The first three episodes travel to Cape Cod, Massachusetts, Florida's Panhandle region and Wilmington, North Carolina visiting with a host of celebrated boaters, including Brian Kelley of Florida Georgia Line, Netflix's Outer Banks creator Jonas Pate, legendary champion powerboat racer Reggie Fountain and many more.

==Season 1==

Season 1 features more episodes that dive further into American boating traditions as McVinney and his crew visit towns across the country from the Northeast to the Southwest, and the Pacific Northwest up to the state of Alaska. Episode 6 features sailfishing in Stuart Florida, and the storied past of the historic Treasure Coast while Episode 7 highlights Ernest Hemingway's historic yacht Pilar and the Wheeler family from Maine who built it for the famous author back in 1934.

==Season 2==

Season 2 of Stomping Grounds premiered on May 19, 2023 and continued the exploration of unique boating cultures in different regions across the United States. Episode One of Season Two visited waterways around Jacksonville, Florida, and featured NFL Jaguars Player Logan Cooke as well as the U.S. Navy Blue Angels flight squadron. Other destinations in Season Two include Chicago, IL; Nashville, TN; Portland, OR; San Francisco, CA; Austin, TX; and New Orleans, LA.

DATA UNDER STUDY:
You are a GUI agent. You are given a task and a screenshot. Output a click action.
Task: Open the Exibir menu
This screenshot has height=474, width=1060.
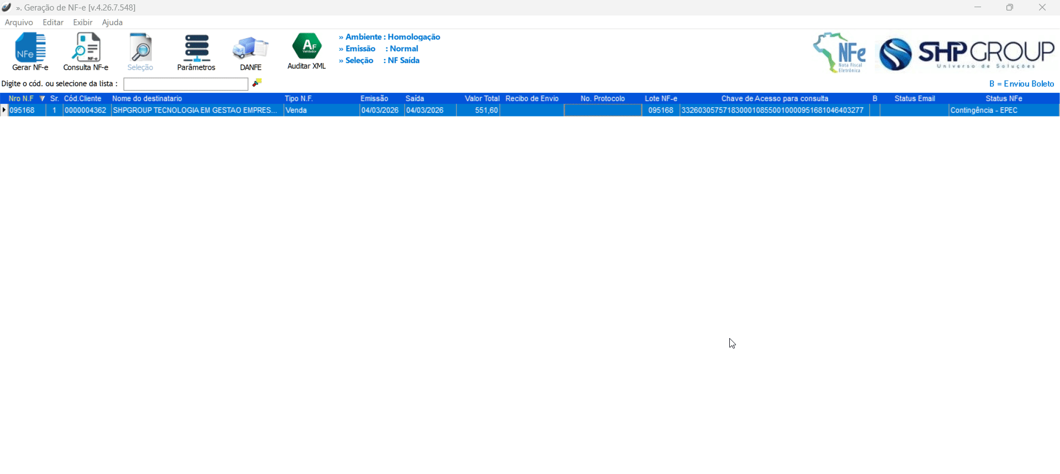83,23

* * *

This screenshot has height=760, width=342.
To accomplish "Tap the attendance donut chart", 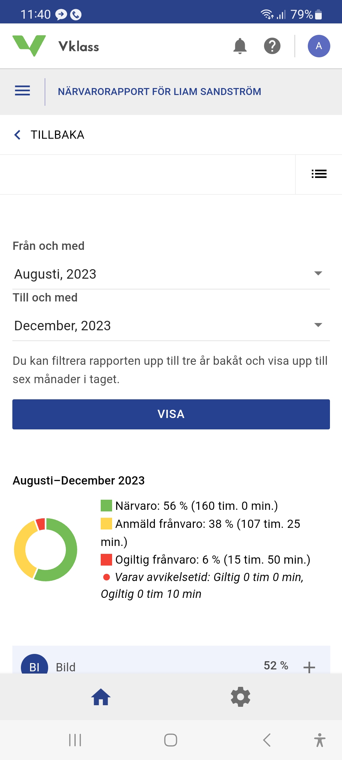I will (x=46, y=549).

TASK INSTRUCTIONS:
• 1. According to the text about the boating series, why does Episode 7 feature the Wheeler family from Maine? Answer in one to three sentences.
• 2. Continue the text about the boating series from the point where it ends.
The records were taken from a different source than the text.

EXPECTED OUTPUTS:
• 1. Episode 7 highlights Ernest Hemingway's historic yacht Pilar. The Wheeler family from Maine built that yacht for Hemingway in 1934.

• 2.
==Awards==

The show was awarded a 2022 Viddy Award for outstanding video creative in the Culture and Lifestyle category for Long Form Videos and received a Neptune Award from the Marine Marketers of America for outstanding video series.

The 44th Annual Telly Awards named the show a Silver Winner in the online documentary series category on May 23, 2023.

The series was again named a winner in 2024 by the 45th Annual Telly Awards, receiving significant acclaim from both judges and broader viewers, earning both a Silver Award for Long-Form Documentary and a Bronze People's Telly for Best Online Series & Shows. The two awards specifically recognized the episode Alaska's Massive Marvels, that featured a 46-foot sport fishing yacht built by Lindell Yachts, showcasing its rough water capabilities on a challenging fishing excursion for giant halibut in the Gulf of Alaska through big waves and foul weather to the remote Montague Island (Alaska), one of North America's largest uninhabited islands.

==Distribution==

The show is distributed by Waypoint TV and is available on SLING, Tubi, Hulu, Samsung TV Plus (Channel 1184), Vizio (Channel 258), Pluto TV (Channel 2205) and Plex (Channel 258).

Select episodes are available on YouTube.

The series airs on TV to UK viewers on the Speedvision Network who also distributes the show to millions of viewers on Google TV.

It can also be found on Apple TV, Roku, Amazon Fire TV, Samsung TV, LG TV, YouTube, iOS, Android.